### Aufgabendetails
Führe den folgenden Text über die Zukunft der Credit Suisse im Anschluss an seinen letzten Satz weiter.

### Text
>>>>

Financials
Nach vielen Spekulationen lässt sich etwas mit ziemlicher Sicherheit herauslesen: Kapitalkräftige Investoren aus der Golfregion werden in der Grossbank an Einfluss gewinnen. Wenn sie smart sind, werden sie viel für ihre Petrodollars bekommen.
21. Oktober 2022 • Beat Schmid

Die Verhandlungen über die Zukunft der Credit Suisse dürften übers Wochenende abgeschlossen werden. Nächsten Donnerstag wird die Bank ihren Strategieupdate vorstellen. Gestern verschickte sie die Einladung zu der Konferenz, die in London stattfinden wird. Es wird der wohl der meistbeachtete Event einer Schweizer Firma seit vielen Jahren. Und es wird der grosse Auftritt von CEO Ulrich Körner und Präsident Axel Lehmann.

<<<<

### Bereitgestelltes Material
>>>>

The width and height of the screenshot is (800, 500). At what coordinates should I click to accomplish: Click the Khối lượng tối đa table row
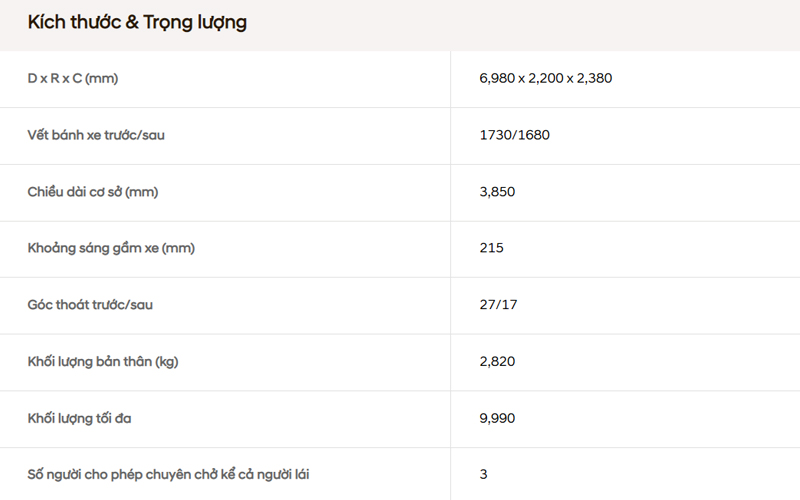pos(400,419)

<<<<

### Schriftliche Antwort
In den letzten drei Monaten sind unzählige Spekulationen und Gerüchte herumgereicht worden, wohin die Reise bei der Credit Suisse gehen könnte. Darunter befanden sich lupenreine Falschmeldungen, wie etwa der Rückzug aus dem US-Markt, was die Grossbank dementierte. Nicht dementiert, aber dennoch falsch war die Meldung, wonach die CS in der Schweiz bis zu 5000 Stellen abbauen wolle.

Einiges dürfte aber auch stimmen, zumindest die grobe Richtung. Schaut man auf die in den letzten Wochen durchgesickerten Informationen und spricht man mit hohen Angestellten innerhalb der Bank, lässt sich etwas mit ziemlicher Sicherheit herauslesen: Potente Investoren aus den Golfstaaten werden in der künftigen Credit Suisse an Einfluss gewinnen.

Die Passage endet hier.